Sunday, September 2, 2012

I Lived


Me, Malvin and Mei Hui after we completed our final dive to complete our Open Water Diving Certificate!

***

I think sometimes we really surprise ourselves by how much we can do if we'd just let ourselves try a little bit harder.

Before I went diving, I really thought it would be easy for me since I love swimming and like to think that I could live underwater. But I really struggled with a lot of aspects of diving, and felt so frustrated that I woke up every morning being tempted to give up and just not finish it. Just never dive again.

But I'm glad I didn't...because I would've missed one of the most breathtaking experiences of my life. And the dives I didn't want to go for - the real dives in the deep water - and all the aspects of diving that I thought would be too difficult [doing a back flip out of the boat into the sea] were the ones that were easiest for me.

But I really realised that I run away from too many things. Someone's too difficult to connect to? Just stop connecting altogether. Don't wanna push myself out of my comfort zone? Just keep saying no. Don't wanna look stupid and embarrassed? Just not live. Just hide in my cave. Just stay silent.

But those few days when I felt so many aches in my body...that was when I truly lived. When I pushed my body beyond its physical limits only to find that it can do so much more. When I pushed beyond my fears and realised that they were really quite irrational.

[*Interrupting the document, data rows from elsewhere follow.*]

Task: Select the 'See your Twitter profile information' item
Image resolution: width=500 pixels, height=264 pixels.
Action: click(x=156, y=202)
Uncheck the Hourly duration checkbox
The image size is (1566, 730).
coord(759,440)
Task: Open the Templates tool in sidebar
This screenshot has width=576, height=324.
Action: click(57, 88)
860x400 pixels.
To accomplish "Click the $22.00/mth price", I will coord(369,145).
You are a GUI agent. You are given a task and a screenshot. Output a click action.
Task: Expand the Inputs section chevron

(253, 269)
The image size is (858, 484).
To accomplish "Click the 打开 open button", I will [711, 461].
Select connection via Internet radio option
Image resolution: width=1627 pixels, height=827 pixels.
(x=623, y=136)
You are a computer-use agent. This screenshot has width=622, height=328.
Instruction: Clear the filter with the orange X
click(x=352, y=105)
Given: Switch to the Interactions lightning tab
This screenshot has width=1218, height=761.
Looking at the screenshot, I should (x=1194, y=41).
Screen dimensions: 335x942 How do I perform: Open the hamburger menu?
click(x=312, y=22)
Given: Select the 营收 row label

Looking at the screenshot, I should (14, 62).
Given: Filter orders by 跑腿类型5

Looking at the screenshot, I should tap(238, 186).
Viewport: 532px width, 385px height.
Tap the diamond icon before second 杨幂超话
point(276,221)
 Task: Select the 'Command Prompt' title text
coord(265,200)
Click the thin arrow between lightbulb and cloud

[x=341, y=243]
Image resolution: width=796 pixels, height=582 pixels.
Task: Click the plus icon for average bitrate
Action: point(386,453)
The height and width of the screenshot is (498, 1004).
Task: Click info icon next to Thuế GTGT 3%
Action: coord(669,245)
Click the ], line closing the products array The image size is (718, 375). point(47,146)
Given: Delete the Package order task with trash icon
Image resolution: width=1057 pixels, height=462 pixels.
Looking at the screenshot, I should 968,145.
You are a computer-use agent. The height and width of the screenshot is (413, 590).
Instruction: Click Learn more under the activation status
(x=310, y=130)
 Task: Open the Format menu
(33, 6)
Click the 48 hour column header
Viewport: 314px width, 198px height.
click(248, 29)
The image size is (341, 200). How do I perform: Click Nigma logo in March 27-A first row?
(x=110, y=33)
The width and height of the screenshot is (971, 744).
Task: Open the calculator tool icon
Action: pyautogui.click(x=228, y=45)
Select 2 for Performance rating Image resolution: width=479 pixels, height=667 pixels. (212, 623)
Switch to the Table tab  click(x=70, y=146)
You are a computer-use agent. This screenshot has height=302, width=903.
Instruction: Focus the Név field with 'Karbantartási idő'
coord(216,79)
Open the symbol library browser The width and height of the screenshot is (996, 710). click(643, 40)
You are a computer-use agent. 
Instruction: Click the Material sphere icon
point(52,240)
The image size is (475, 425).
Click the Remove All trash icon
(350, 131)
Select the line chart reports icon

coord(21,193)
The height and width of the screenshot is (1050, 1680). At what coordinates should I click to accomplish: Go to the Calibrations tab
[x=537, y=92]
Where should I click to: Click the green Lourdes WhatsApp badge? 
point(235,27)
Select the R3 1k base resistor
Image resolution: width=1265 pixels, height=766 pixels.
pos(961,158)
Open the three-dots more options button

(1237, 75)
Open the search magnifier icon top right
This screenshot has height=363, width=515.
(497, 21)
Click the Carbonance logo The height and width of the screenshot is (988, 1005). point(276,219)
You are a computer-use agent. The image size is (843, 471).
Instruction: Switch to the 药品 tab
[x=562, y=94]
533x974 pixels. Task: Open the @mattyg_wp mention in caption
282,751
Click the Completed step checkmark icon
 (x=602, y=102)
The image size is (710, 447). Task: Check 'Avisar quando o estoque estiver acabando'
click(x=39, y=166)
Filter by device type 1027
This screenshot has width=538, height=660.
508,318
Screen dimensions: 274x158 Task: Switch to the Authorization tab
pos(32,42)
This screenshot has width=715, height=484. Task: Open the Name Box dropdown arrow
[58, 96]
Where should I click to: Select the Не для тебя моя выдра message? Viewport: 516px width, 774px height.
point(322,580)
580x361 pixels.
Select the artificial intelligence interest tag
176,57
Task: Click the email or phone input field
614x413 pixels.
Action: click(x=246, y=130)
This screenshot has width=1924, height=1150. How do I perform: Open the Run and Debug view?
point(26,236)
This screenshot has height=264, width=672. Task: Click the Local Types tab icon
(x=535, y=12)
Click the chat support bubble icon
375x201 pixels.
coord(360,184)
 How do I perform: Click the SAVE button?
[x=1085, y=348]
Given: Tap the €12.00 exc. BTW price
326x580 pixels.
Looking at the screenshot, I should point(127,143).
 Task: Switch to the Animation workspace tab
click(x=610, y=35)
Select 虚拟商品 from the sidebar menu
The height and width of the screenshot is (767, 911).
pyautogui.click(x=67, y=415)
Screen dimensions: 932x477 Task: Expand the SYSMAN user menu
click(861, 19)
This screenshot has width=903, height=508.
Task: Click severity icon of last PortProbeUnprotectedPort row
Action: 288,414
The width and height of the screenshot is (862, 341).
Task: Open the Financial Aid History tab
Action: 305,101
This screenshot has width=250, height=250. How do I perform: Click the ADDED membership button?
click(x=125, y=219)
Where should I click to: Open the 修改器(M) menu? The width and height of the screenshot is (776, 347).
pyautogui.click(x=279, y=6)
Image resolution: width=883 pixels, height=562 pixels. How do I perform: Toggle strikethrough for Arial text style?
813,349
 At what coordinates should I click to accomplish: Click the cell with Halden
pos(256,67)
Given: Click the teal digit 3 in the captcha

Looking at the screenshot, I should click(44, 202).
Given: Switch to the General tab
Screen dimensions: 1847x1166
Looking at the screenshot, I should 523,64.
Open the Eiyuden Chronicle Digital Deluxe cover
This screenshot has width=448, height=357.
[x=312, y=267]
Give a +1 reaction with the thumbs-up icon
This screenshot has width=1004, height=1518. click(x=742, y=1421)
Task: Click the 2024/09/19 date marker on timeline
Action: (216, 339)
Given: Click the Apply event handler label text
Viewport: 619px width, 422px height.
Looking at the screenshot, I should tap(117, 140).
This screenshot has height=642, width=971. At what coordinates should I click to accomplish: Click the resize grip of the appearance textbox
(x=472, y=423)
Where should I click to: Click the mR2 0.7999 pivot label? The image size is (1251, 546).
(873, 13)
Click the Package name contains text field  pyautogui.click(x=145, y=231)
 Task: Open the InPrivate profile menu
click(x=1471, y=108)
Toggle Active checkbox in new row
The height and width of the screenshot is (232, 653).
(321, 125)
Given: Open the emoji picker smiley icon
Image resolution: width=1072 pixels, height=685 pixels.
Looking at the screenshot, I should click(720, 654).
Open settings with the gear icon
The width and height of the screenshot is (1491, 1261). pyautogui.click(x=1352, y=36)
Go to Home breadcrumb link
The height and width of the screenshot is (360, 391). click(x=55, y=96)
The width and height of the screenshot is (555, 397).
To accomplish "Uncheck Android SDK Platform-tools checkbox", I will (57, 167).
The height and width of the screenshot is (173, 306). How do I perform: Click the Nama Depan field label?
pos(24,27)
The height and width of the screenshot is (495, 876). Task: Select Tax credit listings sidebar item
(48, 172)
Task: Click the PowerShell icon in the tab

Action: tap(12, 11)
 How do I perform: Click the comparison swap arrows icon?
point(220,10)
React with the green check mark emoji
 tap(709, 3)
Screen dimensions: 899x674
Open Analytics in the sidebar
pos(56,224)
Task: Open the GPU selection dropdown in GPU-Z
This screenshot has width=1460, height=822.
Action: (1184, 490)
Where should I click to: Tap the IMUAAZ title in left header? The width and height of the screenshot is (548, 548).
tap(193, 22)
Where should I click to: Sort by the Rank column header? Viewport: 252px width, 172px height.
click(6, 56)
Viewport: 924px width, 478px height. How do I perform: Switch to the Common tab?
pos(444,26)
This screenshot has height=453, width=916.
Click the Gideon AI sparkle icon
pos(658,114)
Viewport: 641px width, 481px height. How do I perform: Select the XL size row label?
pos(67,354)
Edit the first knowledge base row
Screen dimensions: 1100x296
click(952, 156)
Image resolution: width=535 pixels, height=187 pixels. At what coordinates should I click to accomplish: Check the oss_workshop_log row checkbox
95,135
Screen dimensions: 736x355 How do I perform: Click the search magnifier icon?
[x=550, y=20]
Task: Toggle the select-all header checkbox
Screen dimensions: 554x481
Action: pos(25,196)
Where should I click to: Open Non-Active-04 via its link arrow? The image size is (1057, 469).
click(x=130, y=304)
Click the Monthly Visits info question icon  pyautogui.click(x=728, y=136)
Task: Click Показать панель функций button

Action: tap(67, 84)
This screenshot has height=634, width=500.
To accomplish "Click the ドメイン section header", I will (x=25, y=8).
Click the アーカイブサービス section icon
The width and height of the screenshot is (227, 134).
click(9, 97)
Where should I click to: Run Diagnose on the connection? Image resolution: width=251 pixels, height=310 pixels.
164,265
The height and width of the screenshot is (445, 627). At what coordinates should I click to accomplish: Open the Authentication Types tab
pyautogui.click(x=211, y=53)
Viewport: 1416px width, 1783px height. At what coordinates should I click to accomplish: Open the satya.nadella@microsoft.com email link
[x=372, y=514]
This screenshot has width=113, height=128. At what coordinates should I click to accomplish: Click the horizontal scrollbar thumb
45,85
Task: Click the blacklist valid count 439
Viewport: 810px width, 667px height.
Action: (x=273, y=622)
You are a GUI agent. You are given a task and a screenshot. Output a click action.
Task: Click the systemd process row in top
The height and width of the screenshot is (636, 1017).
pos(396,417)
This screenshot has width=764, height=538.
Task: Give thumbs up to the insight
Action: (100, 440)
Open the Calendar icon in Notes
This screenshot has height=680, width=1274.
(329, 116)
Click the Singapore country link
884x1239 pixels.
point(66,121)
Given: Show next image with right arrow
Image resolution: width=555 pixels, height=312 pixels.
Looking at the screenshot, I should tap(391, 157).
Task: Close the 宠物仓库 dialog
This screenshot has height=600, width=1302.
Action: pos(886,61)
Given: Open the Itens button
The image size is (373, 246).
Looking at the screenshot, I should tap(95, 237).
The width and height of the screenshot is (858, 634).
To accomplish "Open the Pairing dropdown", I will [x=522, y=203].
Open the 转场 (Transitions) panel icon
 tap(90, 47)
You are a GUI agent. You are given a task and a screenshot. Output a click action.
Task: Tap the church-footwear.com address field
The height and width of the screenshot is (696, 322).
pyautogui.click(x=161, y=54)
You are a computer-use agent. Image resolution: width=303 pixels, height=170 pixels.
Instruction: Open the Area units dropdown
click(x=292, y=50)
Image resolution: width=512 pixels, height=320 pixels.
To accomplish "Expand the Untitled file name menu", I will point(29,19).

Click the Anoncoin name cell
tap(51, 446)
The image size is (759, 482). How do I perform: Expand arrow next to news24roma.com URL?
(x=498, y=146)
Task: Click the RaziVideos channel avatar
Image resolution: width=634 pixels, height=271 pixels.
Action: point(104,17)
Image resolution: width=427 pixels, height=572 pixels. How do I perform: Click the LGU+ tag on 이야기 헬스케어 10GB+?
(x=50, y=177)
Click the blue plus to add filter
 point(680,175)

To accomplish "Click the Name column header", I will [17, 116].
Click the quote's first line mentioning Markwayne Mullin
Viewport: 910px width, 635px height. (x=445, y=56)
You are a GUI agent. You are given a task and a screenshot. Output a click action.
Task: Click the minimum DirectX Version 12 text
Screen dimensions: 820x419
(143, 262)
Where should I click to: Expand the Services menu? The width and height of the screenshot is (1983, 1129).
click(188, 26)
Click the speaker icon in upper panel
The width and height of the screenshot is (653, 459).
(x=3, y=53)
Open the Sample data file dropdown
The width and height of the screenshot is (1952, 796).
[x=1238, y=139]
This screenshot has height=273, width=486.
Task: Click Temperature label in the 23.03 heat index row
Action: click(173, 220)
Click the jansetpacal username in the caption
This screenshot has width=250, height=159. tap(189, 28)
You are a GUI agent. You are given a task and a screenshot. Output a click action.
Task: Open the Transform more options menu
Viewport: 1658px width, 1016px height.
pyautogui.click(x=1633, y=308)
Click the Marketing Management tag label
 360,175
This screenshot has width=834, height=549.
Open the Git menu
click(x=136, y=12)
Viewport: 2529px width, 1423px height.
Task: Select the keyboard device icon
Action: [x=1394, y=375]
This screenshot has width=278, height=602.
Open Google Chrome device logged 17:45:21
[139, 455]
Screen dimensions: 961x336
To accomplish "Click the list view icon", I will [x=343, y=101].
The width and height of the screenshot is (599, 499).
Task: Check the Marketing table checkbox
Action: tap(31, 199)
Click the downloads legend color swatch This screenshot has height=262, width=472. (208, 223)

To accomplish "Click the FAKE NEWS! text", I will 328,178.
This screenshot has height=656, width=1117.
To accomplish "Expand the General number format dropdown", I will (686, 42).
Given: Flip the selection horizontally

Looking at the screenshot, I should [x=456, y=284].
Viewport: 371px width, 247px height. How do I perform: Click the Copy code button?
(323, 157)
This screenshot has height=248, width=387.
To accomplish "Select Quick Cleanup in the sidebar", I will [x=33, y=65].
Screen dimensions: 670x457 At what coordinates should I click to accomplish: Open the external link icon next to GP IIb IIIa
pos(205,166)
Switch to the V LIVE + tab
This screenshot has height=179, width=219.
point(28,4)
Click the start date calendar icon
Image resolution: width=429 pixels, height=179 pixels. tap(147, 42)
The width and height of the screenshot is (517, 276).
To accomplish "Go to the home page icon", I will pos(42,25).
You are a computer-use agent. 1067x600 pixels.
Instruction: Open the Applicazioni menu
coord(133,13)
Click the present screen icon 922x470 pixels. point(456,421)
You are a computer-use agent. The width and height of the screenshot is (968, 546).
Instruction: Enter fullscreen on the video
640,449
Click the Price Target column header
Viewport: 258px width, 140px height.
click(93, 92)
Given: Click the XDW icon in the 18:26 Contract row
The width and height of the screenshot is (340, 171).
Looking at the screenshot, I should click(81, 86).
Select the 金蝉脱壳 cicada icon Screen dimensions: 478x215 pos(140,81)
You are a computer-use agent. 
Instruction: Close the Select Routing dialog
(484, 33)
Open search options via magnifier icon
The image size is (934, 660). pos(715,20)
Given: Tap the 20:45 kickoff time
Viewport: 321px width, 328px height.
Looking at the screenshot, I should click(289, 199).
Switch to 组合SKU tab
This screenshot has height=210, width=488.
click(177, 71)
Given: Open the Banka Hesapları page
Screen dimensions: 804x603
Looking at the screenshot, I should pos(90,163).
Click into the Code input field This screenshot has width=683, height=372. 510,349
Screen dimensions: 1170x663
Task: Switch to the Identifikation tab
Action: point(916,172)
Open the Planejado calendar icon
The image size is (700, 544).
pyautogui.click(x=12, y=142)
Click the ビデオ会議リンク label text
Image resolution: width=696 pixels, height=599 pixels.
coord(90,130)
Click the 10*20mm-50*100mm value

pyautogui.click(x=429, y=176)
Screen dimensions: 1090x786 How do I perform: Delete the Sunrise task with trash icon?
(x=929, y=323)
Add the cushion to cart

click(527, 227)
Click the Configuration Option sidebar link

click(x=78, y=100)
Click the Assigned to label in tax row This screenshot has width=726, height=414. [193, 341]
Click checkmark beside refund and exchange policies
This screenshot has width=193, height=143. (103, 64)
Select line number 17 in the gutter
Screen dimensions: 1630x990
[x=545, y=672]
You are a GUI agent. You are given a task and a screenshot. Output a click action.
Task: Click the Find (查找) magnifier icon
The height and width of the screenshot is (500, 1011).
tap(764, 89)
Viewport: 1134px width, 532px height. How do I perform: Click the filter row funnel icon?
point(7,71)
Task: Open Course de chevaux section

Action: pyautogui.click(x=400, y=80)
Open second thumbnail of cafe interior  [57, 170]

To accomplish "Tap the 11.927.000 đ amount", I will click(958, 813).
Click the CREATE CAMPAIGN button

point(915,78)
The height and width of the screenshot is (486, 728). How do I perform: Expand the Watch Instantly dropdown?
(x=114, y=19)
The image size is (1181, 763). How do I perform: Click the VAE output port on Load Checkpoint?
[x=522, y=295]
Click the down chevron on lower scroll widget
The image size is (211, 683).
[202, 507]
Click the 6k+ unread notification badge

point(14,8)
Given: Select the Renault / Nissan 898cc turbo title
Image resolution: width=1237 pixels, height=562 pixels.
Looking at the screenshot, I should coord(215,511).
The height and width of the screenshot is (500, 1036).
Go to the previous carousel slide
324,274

And I discovered that living your life to the fullest is worth it. And that it is okay, absolutely okay, to take it slow on your way there. There were so many times I wanted to rush the learning process, and ended up getting held back. And my instructor would be sitting in front of me, asking me to calm down and try again.

And I did it.

A lot slower than everyone else, but I did it in the end.

I lived!

And it's a pretty amazing feeling to be alive!